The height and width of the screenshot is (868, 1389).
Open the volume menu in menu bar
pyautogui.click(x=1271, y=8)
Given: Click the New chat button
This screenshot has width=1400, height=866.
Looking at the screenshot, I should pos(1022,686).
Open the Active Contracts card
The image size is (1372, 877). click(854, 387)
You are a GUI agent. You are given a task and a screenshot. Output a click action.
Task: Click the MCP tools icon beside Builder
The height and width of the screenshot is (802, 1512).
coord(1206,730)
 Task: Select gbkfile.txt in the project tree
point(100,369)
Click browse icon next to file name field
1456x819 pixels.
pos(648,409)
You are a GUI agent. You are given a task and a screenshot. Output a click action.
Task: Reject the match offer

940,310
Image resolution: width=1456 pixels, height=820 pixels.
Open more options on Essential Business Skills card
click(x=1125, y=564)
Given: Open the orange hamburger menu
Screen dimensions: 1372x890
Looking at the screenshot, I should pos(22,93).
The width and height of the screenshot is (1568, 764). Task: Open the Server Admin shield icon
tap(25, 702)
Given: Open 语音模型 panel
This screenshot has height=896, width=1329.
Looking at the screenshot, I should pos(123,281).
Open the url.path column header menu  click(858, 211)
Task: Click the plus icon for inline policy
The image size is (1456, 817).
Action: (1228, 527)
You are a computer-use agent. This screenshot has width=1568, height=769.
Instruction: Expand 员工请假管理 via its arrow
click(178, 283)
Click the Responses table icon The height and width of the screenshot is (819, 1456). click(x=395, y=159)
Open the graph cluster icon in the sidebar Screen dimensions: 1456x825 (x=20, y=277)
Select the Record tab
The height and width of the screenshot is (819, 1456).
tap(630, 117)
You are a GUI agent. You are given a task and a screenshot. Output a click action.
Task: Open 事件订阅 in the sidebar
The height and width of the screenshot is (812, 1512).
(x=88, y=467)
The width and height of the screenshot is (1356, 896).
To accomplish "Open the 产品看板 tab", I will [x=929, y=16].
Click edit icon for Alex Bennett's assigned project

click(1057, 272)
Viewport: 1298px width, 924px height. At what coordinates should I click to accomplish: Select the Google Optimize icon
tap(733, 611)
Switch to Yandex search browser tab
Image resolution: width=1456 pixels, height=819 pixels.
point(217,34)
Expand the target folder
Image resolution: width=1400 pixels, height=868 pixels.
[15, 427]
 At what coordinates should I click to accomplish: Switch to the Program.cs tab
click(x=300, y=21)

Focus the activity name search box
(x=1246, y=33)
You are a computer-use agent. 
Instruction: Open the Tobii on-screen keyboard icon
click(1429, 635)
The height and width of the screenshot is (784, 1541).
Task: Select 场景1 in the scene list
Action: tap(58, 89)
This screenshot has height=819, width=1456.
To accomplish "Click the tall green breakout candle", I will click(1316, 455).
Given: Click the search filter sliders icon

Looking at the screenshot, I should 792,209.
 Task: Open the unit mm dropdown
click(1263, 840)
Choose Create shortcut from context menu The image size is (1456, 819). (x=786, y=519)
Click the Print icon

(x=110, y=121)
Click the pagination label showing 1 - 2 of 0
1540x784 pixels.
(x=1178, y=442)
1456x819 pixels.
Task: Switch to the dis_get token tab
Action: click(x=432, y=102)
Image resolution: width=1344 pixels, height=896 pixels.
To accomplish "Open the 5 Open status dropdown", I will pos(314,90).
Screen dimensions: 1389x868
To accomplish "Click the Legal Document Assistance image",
============
• _PROMPT_
Say every entry again, exactly as it reads.

• _EXERCISE RESULT_
The height and width of the screenshot is (868, 1389).
Open the volume menu in menu bar
pyautogui.click(x=1271, y=8)
Given: Click the New chat button
This screenshot has width=1400, height=866.
Looking at the screenshot, I should pos(1022,686).
Open the Active Contracts card
The image size is (1372, 877). click(854, 387)
You are a GUI agent. You are given a task and a screenshot. Output a click action.
Task: Click the MCP tools icon beside Builder
The height and width of the screenshot is (802, 1512).
coord(1206,730)
 Task: Select gbkfile.txt in the project tree
point(100,369)
Click browse icon next to file name field
1456x819 pixels.
pos(648,409)
You are a GUI agent. You are given a task and a screenshot. Output a click action.
Task: Reject the match offer

940,310
Image resolution: width=1456 pixels, height=820 pixels.
Open more options on Essential Business Skills card
click(x=1125, y=564)
Given: Open the orange hamburger menu
Screen dimensions: 1372x890
Looking at the screenshot, I should pos(22,93).
The width and height of the screenshot is (1568, 764). Task: Open the Server Admin shield icon
tap(25, 702)
Given: Open 语音模型 panel
This screenshot has height=896, width=1329.
Looking at the screenshot, I should pos(123,281).
Open the url.path column header menu  click(858, 211)
Task: Click the plus icon for inline policy
The image size is (1456, 817).
Action: (1228, 527)
You are a computer-use agent. This screenshot has width=1568, height=769.
Instruction: Expand 员工请假管理 via its arrow
click(178, 283)
Click the Responses table icon The height and width of the screenshot is (819, 1456). click(x=395, y=159)
Open the graph cluster icon in the sidebar Screen dimensions: 1456x825 (x=20, y=277)
Select the Record tab
The height and width of the screenshot is (819, 1456).
tap(630, 117)
You are a GUI agent. You are given a task and a screenshot. Output a click action.
Task: Open 事件订阅 in the sidebar
The height and width of the screenshot is (812, 1512).
(x=88, y=467)
The width and height of the screenshot is (1356, 896).
To accomplish "Open the 产品看板 tab", I will [x=929, y=16].
Click edit icon for Alex Bennett's assigned project

click(1057, 272)
Viewport: 1298px width, 924px height. At what coordinates should I click to accomplish: Select the Google Optimize icon
tap(733, 611)
Switch to Yandex search browser tab
Image resolution: width=1456 pixels, height=819 pixels.
point(217,34)
Expand the target folder
Image resolution: width=1400 pixels, height=868 pixels.
[15, 427]
 At what coordinates should I click to accomplish: Switch to the Program.cs tab
click(x=300, y=21)

Focus the activity name search box
(x=1246, y=33)
You are a computer-use agent. 
Instruction: Open the Tobii on-screen keyboard icon
click(1429, 635)
The height and width of the screenshot is (784, 1541).
Task: Select 场景1 in the scene list
Action: tap(58, 89)
This screenshot has height=819, width=1456.
To accomplish "Click the tall green breakout candle", I will click(1316, 455).
Given: Click the search filter sliders icon

Looking at the screenshot, I should 792,209.
 Task: Open the unit mm dropdown
click(1263, 840)
Choose Create shortcut from context menu The image size is (1456, 819). (x=786, y=519)
Click the Print icon

(x=110, y=121)
Click the pagination label showing 1 - 2 of 0
1540x784 pixels.
(x=1178, y=442)
1456x819 pixels.
Task: Switch to the dis_get token tab
Action: click(x=432, y=102)
Image resolution: width=1344 pixels, height=896 pixels.
To accomplish "Open the 5 Open status dropdown", I will pos(314,90).
Screen dimensions: 1389x868
To accomplish "Click the Legal Document Assistance image",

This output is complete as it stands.